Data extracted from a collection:
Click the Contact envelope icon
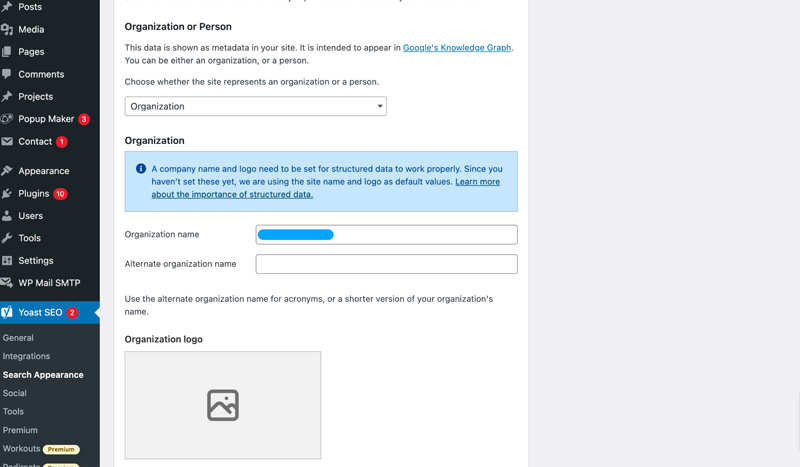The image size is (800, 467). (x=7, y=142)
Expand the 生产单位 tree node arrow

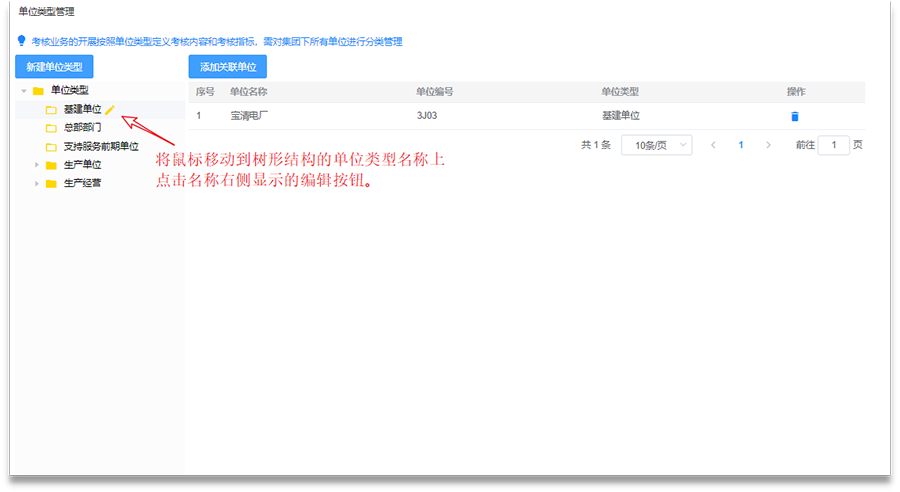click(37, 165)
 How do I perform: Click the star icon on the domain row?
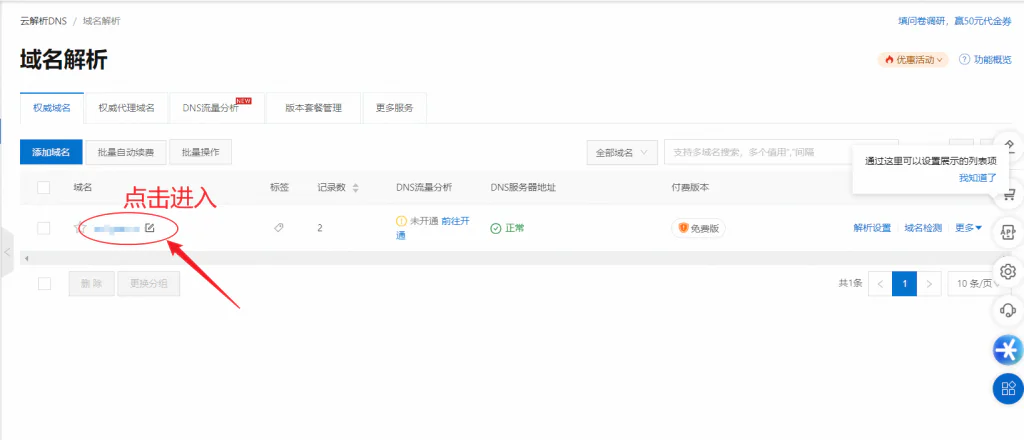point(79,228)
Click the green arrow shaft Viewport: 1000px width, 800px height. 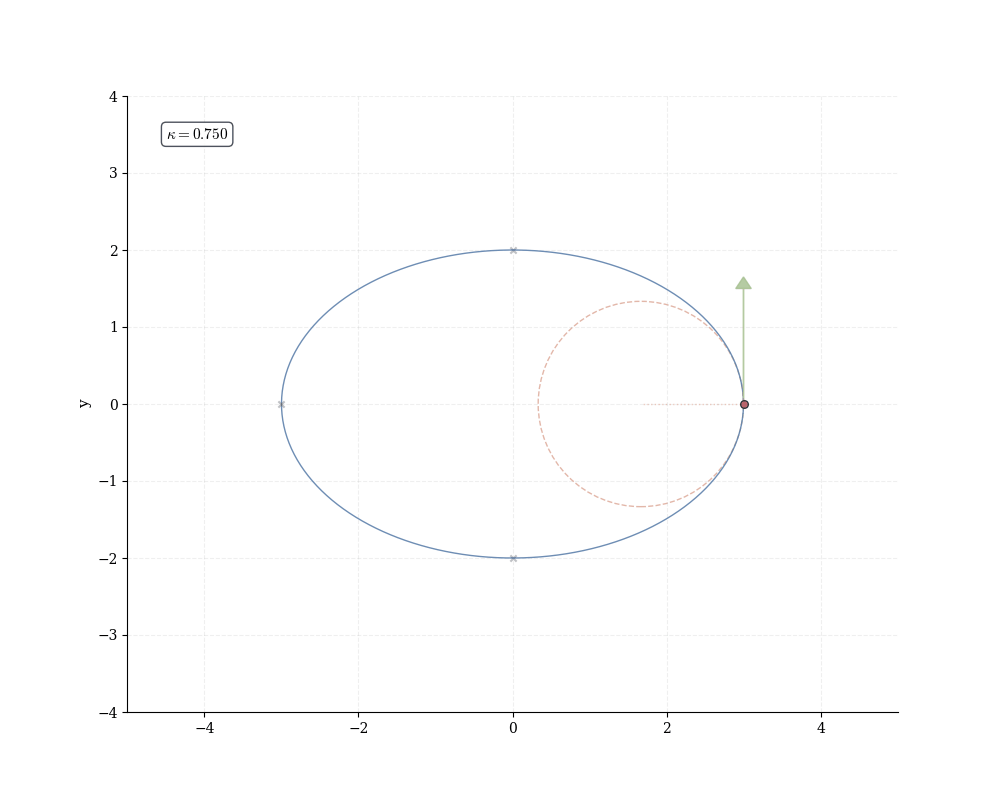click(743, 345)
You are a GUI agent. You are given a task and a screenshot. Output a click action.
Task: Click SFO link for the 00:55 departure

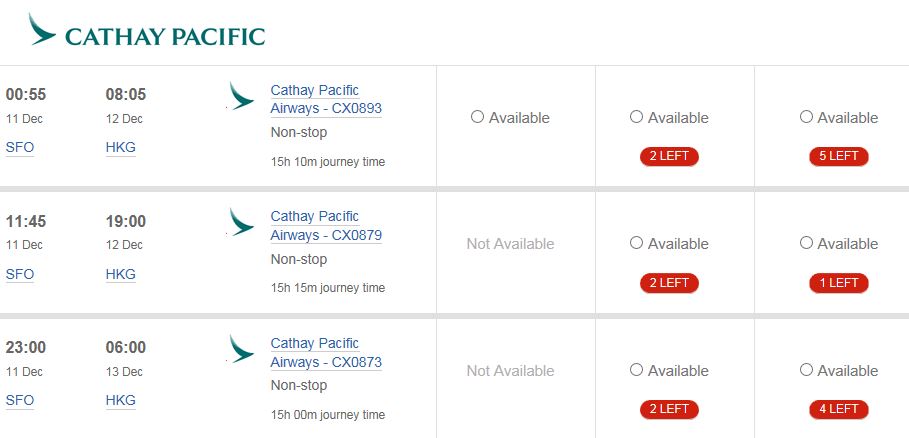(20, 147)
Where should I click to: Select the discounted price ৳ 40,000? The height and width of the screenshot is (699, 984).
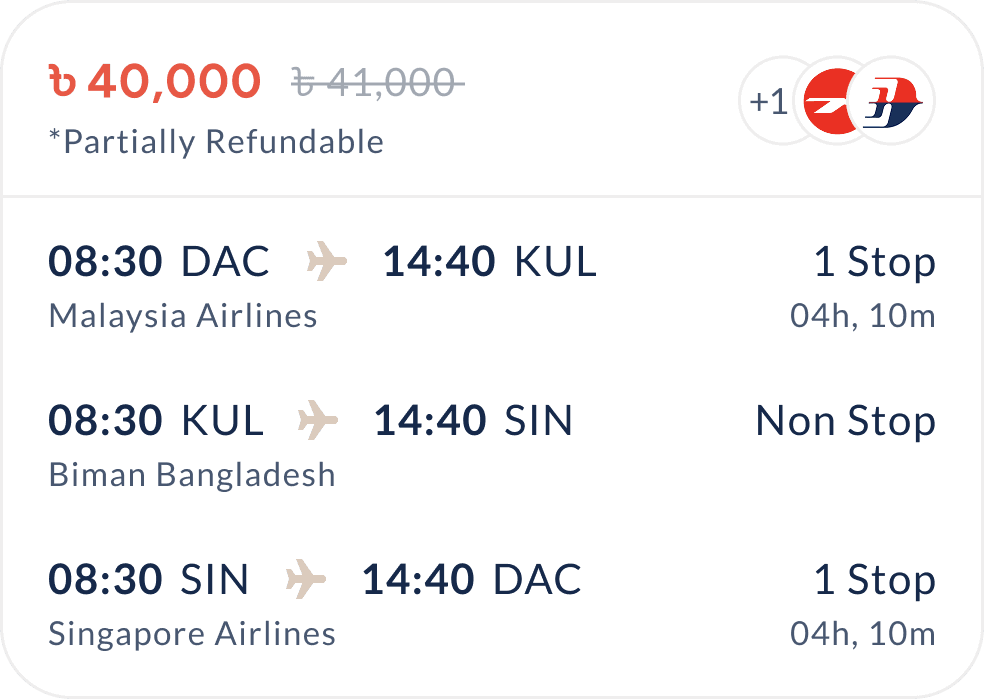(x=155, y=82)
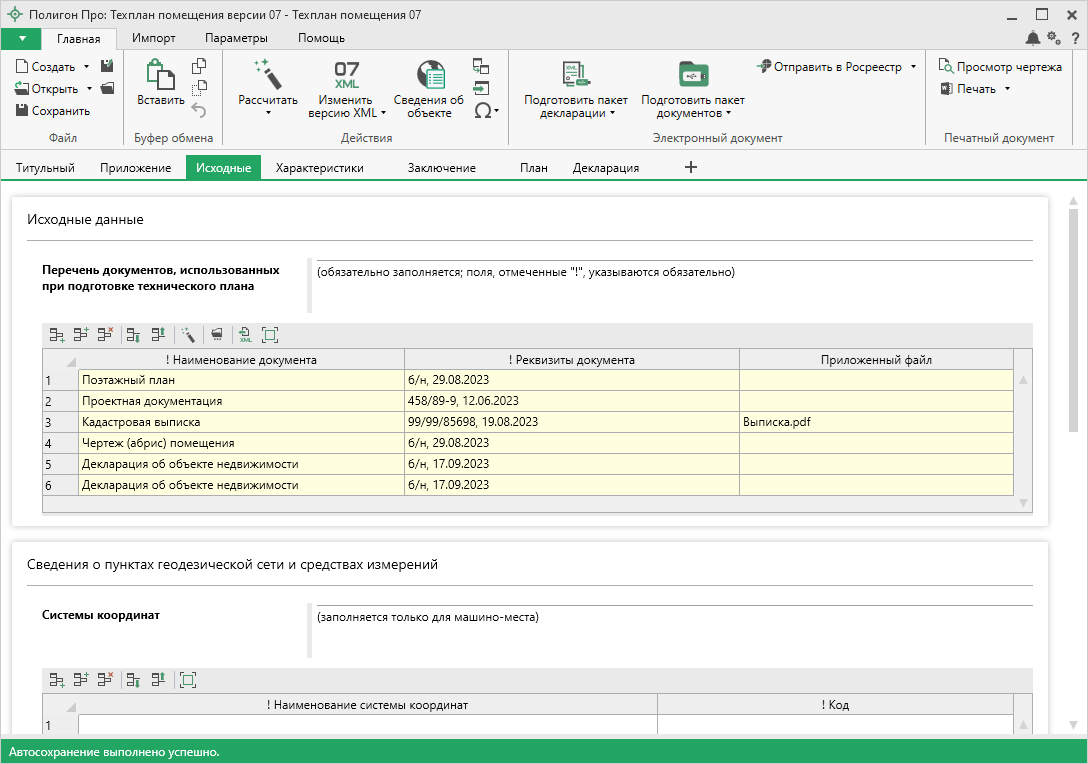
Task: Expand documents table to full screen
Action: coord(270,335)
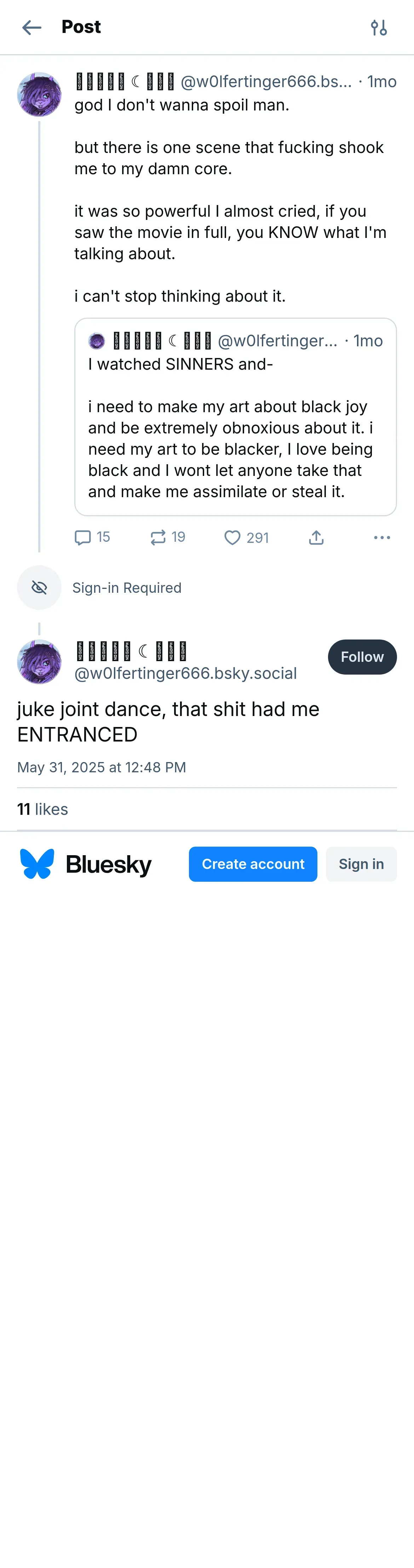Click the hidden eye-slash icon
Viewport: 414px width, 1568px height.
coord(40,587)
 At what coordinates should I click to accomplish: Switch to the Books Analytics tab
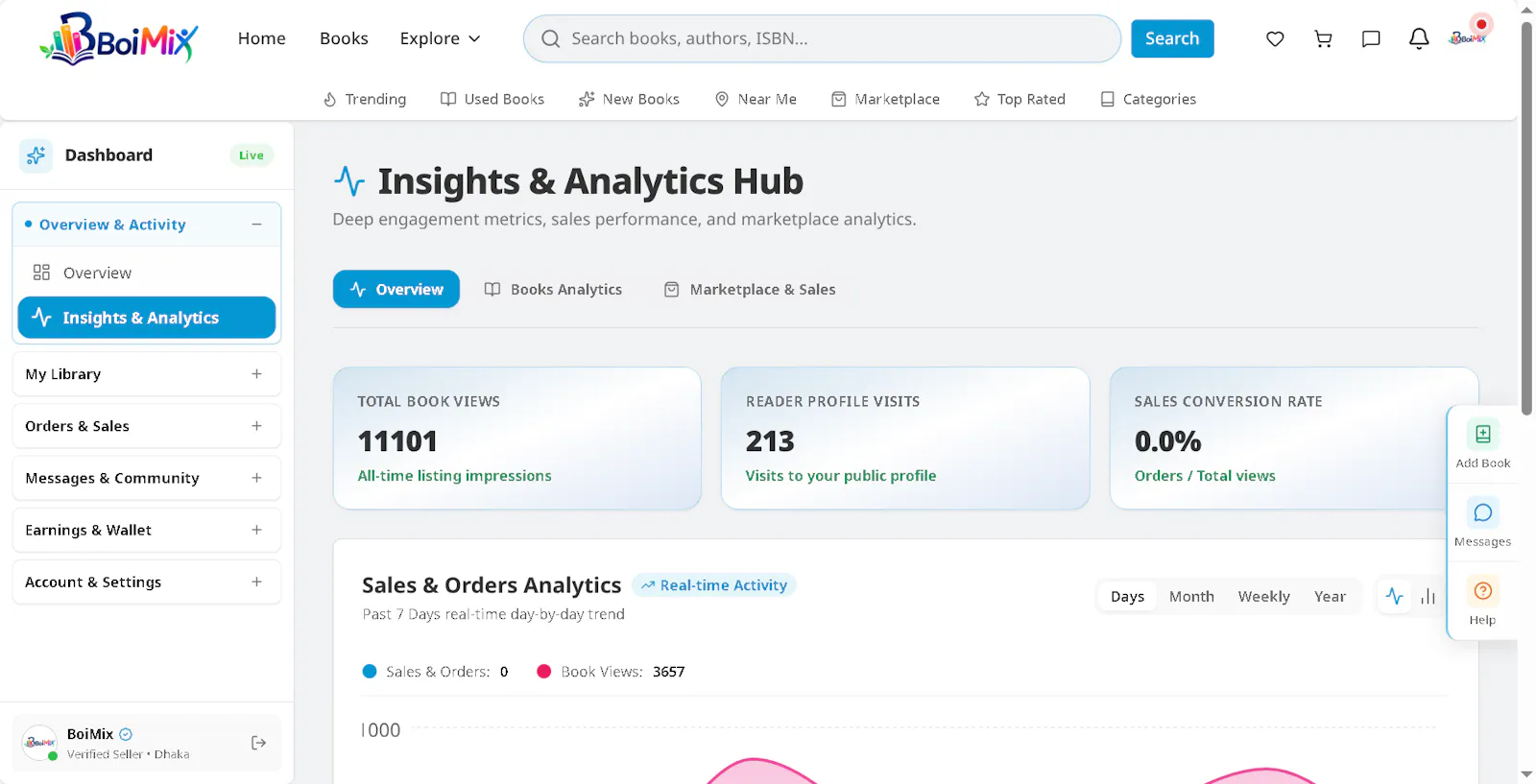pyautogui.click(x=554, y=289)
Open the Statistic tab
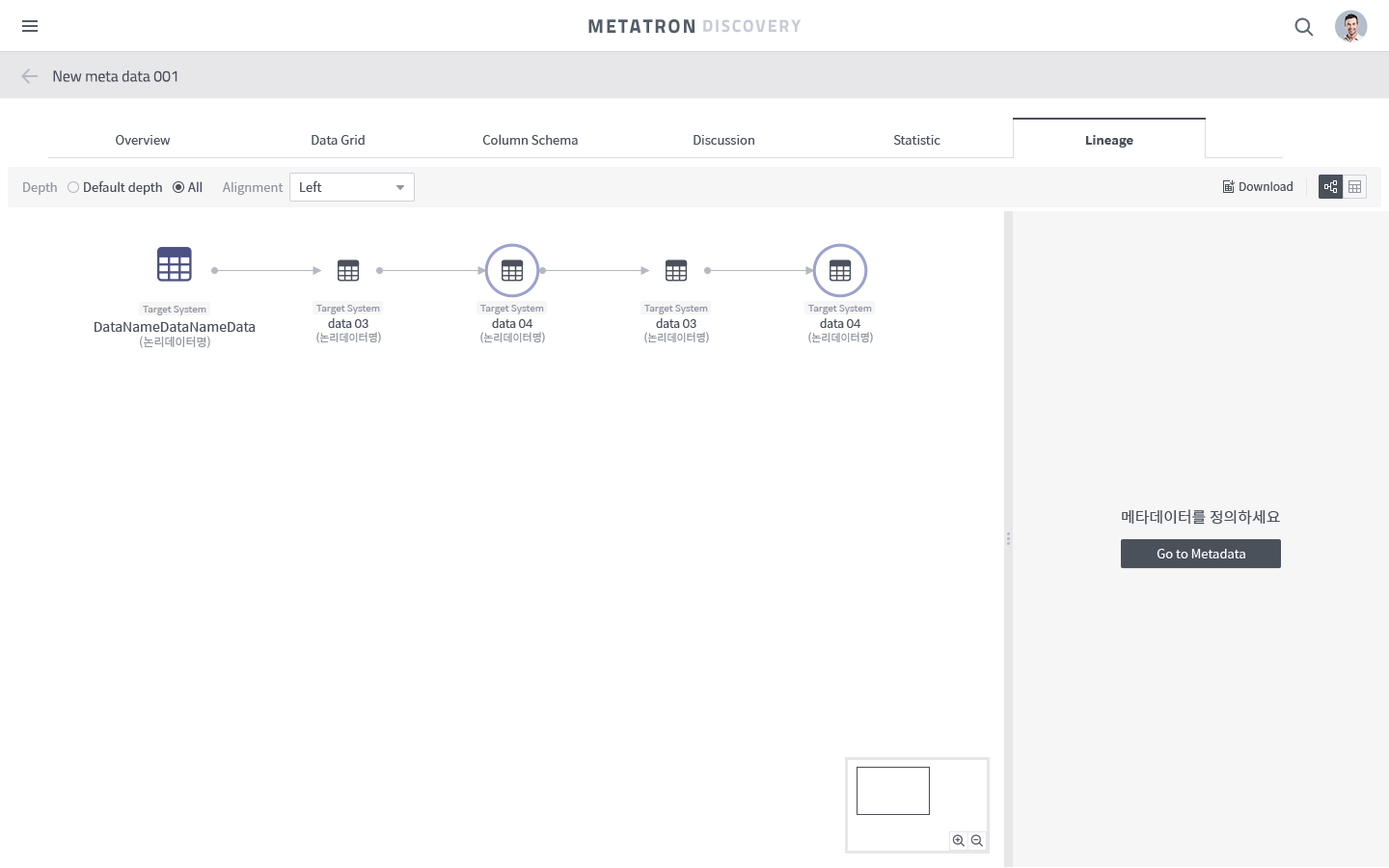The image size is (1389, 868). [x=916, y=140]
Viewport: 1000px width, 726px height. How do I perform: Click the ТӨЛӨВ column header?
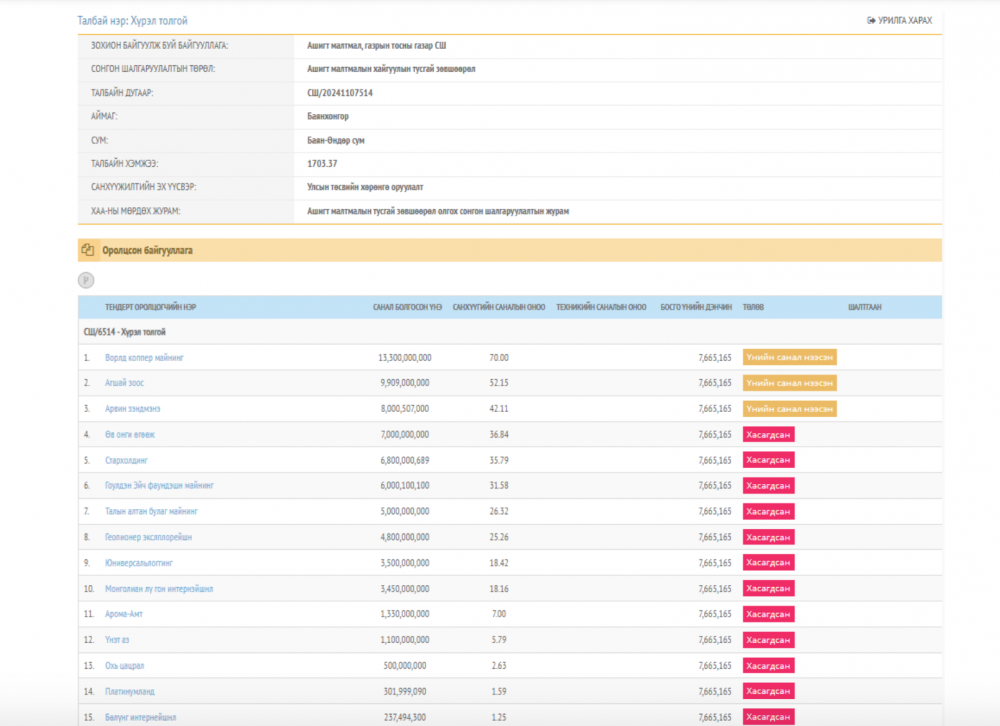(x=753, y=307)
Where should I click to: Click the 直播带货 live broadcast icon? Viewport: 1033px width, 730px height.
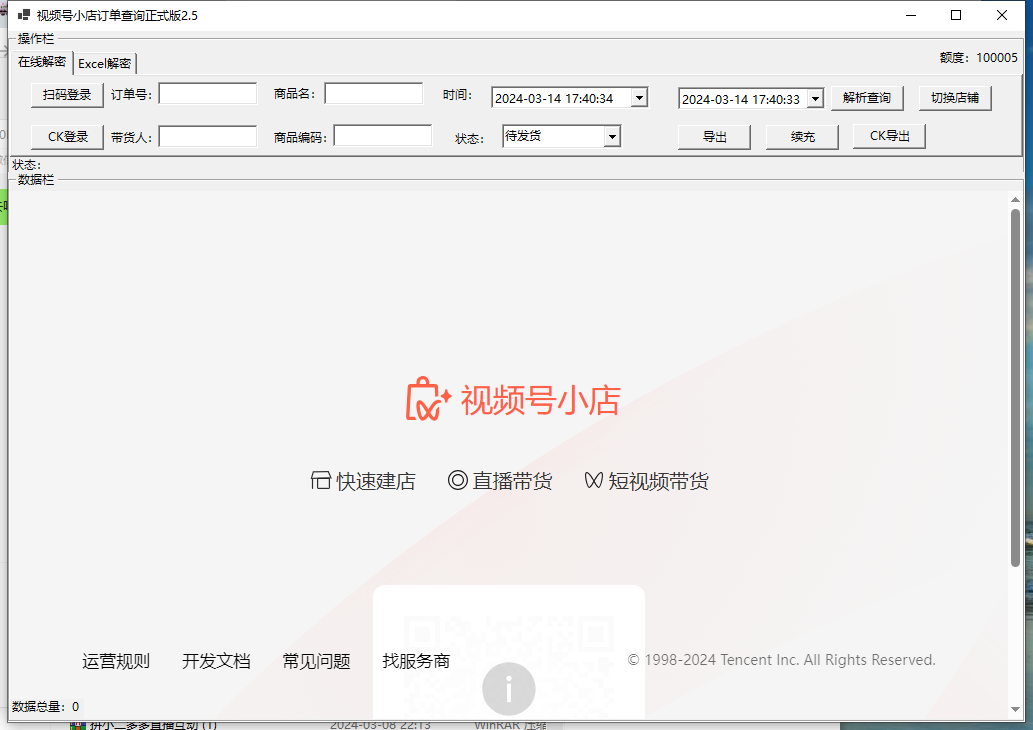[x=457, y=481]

Task description: Exactly the lines from the one with "You are a GUI" through the end of the records should be written out, and only those. Pictures do not belong in the copy.

Answer box:
You are a GUI agent. You are given a task and a screenshot. Output a click action.
Task: Click SFO link for the 00:55 departure

(20, 147)
Where should I click to: Select the discounted price ৳ 40,000? The height and width of the screenshot is (699, 984).
(x=155, y=82)
Task: Expand documents table to full screen
Action: coord(270,335)
Click the hidden eye-slash icon
Viewport: 414px width, 1568px height.
coord(40,587)
 At what coordinates should I click to accomplish: Switch to the Books Analytics tab
pyautogui.click(x=554, y=289)
Open the Statistic tab
The image size is (1389, 868). [x=916, y=140]
Viewport: 1000px width, 726px height. How do I perform: Click the ТӨЛӨВ column header?
(x=753, y=307)
Where should I click to: Click the 直播带货 live broadcast icon? Viewport: 1033px width, 730px height.
[x=457, y=481]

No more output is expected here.